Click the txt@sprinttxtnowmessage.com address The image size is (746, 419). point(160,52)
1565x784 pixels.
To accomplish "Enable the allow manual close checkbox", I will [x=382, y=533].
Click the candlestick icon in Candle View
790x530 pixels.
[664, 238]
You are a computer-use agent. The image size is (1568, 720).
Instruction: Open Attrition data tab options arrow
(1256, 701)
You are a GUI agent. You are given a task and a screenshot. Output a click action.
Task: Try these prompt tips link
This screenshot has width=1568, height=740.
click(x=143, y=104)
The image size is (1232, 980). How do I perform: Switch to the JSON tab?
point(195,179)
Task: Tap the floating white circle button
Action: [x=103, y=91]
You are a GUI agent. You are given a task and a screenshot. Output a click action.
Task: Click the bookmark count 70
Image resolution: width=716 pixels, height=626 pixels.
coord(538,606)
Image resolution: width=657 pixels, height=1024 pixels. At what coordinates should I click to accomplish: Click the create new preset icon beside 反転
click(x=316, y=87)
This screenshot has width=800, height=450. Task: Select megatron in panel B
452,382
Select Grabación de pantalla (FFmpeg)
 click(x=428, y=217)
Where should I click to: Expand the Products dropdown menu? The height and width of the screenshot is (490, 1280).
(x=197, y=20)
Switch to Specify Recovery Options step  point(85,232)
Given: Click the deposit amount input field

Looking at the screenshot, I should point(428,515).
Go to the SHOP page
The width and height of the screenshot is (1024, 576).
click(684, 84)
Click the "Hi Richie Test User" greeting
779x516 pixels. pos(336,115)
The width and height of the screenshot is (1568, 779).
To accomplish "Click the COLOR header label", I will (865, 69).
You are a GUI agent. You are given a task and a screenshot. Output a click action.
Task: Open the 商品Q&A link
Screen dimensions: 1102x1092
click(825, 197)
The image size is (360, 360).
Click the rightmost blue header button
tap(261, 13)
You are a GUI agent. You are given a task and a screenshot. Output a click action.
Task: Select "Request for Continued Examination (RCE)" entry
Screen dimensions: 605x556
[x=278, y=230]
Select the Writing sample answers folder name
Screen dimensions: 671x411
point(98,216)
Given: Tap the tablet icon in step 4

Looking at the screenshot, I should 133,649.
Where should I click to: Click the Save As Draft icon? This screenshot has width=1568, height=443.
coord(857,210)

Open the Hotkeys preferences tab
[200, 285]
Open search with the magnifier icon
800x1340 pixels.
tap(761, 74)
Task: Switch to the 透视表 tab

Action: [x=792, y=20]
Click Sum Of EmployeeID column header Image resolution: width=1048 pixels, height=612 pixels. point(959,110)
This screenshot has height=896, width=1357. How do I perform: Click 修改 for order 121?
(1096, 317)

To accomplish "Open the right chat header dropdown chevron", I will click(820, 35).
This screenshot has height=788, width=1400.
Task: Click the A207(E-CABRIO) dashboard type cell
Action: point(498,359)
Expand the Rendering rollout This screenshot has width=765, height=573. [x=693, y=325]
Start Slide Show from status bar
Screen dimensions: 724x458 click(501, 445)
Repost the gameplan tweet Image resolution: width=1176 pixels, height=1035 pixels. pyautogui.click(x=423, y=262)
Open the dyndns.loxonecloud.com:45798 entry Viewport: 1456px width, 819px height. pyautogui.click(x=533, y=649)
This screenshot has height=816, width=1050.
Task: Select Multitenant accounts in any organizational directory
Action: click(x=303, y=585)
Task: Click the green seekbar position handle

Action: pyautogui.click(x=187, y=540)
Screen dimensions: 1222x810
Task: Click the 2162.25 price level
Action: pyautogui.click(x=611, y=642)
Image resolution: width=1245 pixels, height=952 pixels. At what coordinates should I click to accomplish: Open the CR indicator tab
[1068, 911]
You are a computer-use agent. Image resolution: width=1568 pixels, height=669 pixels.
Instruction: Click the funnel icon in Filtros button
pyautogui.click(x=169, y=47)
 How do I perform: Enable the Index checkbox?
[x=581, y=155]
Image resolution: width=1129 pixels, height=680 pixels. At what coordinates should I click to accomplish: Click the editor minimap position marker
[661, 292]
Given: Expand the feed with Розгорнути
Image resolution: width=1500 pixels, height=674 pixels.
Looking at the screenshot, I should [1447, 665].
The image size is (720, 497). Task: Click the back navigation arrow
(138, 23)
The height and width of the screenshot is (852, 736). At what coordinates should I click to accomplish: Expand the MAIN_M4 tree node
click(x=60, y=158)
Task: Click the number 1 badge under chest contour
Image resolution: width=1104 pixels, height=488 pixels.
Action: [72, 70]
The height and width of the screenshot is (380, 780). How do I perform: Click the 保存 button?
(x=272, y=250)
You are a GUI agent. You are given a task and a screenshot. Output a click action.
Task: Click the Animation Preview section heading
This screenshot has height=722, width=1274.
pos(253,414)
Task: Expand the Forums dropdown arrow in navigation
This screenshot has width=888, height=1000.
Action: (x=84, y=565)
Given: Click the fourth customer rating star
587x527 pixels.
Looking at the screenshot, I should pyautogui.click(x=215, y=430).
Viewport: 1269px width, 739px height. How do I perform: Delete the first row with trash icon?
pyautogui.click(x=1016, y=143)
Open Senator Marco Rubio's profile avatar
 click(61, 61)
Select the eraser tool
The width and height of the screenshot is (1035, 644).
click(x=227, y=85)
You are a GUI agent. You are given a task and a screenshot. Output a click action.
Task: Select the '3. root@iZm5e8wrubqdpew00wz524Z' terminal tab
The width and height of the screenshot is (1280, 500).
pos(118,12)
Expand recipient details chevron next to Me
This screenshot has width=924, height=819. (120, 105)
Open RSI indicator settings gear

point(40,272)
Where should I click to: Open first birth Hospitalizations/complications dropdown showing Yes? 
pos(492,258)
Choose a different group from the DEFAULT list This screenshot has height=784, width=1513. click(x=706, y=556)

> [Task prompt]:
A complete answer reproduces every line of the records in which the word "link" occurs.

> [Solution below]:
Task: Try these prompt tips link
Task: Open the 商品Q&A link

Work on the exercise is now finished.